— begin Given passage —

The Home Office says it wants to overhaul how it allows overseas visitors to come to the UK - and how long they can stay. It's the latest stage in what ministers say is a complete restructuring of the UK's immigration system. The proposals are out for consultation over the coming three months.

So what are the key proposals?

At the heart of the plans are measures which the Home Office wants to use to ensure that people who come to the UK leave again at the end of their stay. The changes are directly linked to attempts to tackle illegal immigration, much of which is thought to be linked to visa over-staying.

The key proposals are to cut the time someone is allowed to stay in the UK, make some families provide a financial bond to ensure their relative returns home and to create some new specific visitor rules as part of simplifying the process.

So what are the plans for tourists?

Ministers are proposing cutting tourism visas from six to three months, bringing our system in line with many other European countries, as well as the US and Australia. The question is whether in practice this will make any difference.

— end Given passage —

▶ What to do
(a) Quote the article on UK visitor visa proposals starting at "So what are the plans" and ending at "make any difference.".
(b) Answer these questions using the article on UK visitor visa proposals.
(i) How long will the proposals be out for consultation?
(ii) Under the plans for tourists, what change to the length of tourism visas is proposed?
(iii) What would some families be made to provide, and for what purpose?
(c) Carry on writing the article on UK visitor visa proposals, picking up after its final sentence.

— begin Data provided —

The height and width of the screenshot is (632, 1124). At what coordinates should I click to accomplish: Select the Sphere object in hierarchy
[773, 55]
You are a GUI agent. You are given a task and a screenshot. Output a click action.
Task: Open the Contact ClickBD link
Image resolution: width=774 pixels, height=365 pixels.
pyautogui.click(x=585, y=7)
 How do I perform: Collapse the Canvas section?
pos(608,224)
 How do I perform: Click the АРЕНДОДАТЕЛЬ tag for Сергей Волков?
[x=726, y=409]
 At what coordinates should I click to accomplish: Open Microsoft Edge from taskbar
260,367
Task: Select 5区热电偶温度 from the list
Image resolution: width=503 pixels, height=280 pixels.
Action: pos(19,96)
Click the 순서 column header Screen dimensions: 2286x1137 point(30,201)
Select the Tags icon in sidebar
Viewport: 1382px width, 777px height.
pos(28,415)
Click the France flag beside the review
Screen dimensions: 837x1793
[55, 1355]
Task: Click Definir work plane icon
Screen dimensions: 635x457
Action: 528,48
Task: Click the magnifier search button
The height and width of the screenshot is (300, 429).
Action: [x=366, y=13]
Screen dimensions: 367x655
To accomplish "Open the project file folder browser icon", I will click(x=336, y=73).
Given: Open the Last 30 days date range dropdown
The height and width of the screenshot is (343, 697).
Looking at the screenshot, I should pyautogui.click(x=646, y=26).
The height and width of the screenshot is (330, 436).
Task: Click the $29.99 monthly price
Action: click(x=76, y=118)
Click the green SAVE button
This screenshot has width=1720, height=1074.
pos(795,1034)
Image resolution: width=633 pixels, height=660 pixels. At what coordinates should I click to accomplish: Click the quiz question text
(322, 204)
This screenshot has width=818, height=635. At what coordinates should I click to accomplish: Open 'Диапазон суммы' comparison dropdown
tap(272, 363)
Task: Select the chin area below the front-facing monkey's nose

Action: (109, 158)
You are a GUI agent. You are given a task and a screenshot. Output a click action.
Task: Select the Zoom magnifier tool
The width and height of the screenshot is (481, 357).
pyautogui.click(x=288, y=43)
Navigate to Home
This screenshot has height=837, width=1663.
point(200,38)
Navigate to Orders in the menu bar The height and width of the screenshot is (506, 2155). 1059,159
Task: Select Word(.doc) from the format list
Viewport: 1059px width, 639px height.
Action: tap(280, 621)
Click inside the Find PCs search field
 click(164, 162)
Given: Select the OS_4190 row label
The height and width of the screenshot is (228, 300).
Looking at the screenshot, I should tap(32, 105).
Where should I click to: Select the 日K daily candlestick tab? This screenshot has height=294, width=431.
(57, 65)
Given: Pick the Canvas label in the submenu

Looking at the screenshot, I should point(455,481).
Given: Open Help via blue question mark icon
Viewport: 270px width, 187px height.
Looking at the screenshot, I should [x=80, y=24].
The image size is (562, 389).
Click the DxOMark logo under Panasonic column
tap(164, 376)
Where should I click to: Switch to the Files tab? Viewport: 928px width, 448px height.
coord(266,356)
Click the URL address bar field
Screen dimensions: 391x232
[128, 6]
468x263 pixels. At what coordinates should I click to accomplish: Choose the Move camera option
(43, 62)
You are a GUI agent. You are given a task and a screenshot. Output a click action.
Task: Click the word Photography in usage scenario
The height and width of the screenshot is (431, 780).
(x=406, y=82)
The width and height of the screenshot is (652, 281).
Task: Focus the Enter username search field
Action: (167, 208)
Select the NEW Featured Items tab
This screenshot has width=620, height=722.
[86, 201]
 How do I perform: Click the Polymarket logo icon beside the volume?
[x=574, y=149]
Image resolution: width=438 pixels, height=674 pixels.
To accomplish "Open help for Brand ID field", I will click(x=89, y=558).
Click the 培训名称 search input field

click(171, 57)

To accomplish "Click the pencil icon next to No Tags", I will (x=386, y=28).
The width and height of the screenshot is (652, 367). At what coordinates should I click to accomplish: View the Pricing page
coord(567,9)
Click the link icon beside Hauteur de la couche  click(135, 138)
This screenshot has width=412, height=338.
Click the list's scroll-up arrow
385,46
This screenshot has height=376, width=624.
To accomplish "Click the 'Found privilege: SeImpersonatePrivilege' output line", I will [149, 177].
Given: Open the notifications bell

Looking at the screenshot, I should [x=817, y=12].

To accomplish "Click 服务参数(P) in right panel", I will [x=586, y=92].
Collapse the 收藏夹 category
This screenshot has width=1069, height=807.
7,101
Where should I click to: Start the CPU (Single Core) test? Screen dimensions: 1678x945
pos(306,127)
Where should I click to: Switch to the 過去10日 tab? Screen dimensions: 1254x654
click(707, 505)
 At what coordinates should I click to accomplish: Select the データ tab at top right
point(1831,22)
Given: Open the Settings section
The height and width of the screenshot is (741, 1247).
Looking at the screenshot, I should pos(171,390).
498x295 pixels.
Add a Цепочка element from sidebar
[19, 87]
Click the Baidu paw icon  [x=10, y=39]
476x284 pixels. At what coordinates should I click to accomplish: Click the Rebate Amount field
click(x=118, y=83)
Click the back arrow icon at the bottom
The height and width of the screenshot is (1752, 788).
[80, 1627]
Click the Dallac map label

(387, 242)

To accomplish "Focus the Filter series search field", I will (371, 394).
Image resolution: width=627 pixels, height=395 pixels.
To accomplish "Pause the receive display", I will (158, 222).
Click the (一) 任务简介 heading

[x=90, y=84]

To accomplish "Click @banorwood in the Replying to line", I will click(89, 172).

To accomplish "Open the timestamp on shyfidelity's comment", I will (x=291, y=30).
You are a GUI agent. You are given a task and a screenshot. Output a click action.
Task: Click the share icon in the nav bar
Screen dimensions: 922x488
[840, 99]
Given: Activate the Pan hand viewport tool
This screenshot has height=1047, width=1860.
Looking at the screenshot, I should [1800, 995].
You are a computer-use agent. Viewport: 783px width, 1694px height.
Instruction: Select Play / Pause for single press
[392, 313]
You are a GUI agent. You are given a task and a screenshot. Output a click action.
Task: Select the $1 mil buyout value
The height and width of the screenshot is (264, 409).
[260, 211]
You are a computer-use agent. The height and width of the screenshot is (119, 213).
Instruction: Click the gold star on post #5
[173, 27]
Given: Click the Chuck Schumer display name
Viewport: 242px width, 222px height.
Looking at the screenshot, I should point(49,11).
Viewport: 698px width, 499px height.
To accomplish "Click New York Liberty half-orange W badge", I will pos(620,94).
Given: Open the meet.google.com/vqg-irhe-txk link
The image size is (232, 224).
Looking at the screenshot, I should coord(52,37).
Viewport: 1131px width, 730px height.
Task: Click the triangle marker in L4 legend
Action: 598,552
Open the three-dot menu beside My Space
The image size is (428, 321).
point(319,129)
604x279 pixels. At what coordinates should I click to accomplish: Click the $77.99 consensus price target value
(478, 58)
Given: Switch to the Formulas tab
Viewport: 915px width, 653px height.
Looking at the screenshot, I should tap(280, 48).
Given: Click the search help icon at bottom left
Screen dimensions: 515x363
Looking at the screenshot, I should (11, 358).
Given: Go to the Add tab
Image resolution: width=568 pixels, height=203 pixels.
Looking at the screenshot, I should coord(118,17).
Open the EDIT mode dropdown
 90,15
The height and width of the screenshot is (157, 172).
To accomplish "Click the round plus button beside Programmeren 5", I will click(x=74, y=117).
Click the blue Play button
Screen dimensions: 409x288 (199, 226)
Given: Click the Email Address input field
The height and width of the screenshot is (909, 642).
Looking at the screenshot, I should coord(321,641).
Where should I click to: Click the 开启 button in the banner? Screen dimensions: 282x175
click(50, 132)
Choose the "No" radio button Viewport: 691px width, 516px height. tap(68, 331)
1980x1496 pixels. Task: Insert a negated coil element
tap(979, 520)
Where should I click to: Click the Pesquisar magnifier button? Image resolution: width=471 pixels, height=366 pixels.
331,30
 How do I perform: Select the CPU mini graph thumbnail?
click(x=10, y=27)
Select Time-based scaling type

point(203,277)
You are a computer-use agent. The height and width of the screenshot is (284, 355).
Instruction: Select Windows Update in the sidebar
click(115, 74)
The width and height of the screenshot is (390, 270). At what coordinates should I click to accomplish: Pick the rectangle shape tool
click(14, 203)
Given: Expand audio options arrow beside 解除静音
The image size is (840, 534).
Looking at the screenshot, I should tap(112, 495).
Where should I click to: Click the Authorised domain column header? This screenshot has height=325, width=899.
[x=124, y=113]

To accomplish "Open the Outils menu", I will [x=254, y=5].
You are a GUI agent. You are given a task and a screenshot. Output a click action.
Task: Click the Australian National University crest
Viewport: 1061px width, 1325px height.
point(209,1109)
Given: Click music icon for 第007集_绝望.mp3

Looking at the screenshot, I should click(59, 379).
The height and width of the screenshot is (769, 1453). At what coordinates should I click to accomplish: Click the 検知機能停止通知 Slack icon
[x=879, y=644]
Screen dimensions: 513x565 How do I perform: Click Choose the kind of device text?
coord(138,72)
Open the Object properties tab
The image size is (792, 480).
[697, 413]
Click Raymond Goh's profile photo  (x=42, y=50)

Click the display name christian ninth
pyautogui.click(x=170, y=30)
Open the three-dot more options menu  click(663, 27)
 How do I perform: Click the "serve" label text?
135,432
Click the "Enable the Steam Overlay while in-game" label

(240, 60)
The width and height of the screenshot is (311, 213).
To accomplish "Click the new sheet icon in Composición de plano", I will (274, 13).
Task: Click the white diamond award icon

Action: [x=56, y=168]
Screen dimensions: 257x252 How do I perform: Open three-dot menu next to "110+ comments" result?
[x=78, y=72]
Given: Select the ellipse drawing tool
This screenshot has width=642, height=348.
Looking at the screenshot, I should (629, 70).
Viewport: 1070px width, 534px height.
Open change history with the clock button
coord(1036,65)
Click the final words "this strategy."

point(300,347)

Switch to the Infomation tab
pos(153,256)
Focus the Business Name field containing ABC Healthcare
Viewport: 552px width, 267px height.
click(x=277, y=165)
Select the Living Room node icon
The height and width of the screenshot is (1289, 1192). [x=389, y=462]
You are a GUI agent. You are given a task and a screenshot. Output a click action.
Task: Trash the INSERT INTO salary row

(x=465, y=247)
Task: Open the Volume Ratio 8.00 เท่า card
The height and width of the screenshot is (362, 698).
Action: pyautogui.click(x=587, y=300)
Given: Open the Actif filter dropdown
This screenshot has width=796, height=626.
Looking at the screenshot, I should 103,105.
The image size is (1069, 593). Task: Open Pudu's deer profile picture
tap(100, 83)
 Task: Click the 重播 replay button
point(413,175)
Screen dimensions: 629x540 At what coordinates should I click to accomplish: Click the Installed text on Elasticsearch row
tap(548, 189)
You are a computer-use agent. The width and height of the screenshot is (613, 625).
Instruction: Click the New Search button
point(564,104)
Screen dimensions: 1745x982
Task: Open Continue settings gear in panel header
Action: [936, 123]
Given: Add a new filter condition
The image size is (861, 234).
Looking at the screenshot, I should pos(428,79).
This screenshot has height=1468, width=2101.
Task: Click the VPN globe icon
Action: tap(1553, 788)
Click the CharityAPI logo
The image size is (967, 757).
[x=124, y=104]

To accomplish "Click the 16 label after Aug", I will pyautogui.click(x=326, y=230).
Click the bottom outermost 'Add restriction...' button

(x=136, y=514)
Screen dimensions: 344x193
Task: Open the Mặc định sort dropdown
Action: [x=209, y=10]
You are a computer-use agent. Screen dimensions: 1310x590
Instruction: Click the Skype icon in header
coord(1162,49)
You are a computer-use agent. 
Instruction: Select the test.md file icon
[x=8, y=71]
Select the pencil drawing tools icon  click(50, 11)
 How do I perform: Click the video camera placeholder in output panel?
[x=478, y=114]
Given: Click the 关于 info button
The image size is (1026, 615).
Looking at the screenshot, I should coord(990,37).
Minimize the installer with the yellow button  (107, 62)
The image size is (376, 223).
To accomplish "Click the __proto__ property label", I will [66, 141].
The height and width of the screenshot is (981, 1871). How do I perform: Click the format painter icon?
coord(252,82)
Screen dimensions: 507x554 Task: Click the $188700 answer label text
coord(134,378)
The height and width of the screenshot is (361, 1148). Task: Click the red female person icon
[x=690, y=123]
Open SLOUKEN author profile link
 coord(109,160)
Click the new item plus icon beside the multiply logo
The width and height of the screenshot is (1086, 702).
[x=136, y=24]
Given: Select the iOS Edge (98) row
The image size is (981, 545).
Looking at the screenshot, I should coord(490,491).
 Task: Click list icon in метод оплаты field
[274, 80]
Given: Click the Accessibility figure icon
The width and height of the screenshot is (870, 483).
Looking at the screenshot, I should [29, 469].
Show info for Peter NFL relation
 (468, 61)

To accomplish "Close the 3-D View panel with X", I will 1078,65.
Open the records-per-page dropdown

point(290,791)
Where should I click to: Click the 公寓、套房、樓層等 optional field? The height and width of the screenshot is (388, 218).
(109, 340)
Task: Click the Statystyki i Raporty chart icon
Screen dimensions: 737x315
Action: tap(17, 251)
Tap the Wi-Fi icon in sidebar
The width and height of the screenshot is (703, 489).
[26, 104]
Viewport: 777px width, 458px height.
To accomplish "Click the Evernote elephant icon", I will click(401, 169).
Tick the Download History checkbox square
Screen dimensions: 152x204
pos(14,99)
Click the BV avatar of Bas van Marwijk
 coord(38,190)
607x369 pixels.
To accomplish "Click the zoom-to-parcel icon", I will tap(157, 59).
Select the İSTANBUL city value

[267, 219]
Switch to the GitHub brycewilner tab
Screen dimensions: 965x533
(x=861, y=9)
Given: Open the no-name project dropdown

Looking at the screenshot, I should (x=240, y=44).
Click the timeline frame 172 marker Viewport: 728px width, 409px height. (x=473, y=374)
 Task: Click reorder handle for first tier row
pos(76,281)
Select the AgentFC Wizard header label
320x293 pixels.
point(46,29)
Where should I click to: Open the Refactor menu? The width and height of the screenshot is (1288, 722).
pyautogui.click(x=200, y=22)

— end Data provided —

▶ Per-task outputs
(a)
So what are the plans for tourists?

Ministers are proposing cutting tourism visas from six to three months, bringing our system in line with many other European countries, as well as the US and Australia. The question is whether in practice this will make any difference.

(b)
(i) The proposals will be out for consultation over the coming three months.
(ii) Tourism visas would be cut from six months to three months.
(iii) Some families would be made to provide a financial bond to ensure their relative returns home.

(c)
According to government estimates, only 1% of tourists stay for three months or more. Critically, shorter tourism visas may undermine some routes to illegal migration because settling somewhere new takes time.

Critics would argue that such a time limit would make it harder for some families who want to make an exceptional one-off visit to family far away.

What about family visits?

This is the most controversial proposal - but it has been well trailed since as long ago as 1999. Ministers are considering introducing "sponsored visits" to ensure that only "genuine" relatives come to the UK. Families receiving a relative may be obliged to provide a financial bond and give assurances that the visitor would not seek work.

The sponsoring family could lose that money if the assurance is broken. Secondly, the immigration system may restrict those it classes as legitimate family, stopping the list at first cousins.

This could lead to complaints from some communities who have different tradtions concerning family relationships.

How has this gone down?

Some campaigners have already called this a sledgehammer to crack a nut and say it will discriminate against ethnic minorities.

But the Home Office says bonds were first mooted as a means of allowing families to prove their relatives were genuine.

Are there other ways of coming in as a visitor?

Yes - and here the system is quite complicated thanks to piecemeal reforms over time. Ministers say they may reduce and reform the multiple forms of entry for business travellers who are based overseas but occasionally work in the UK.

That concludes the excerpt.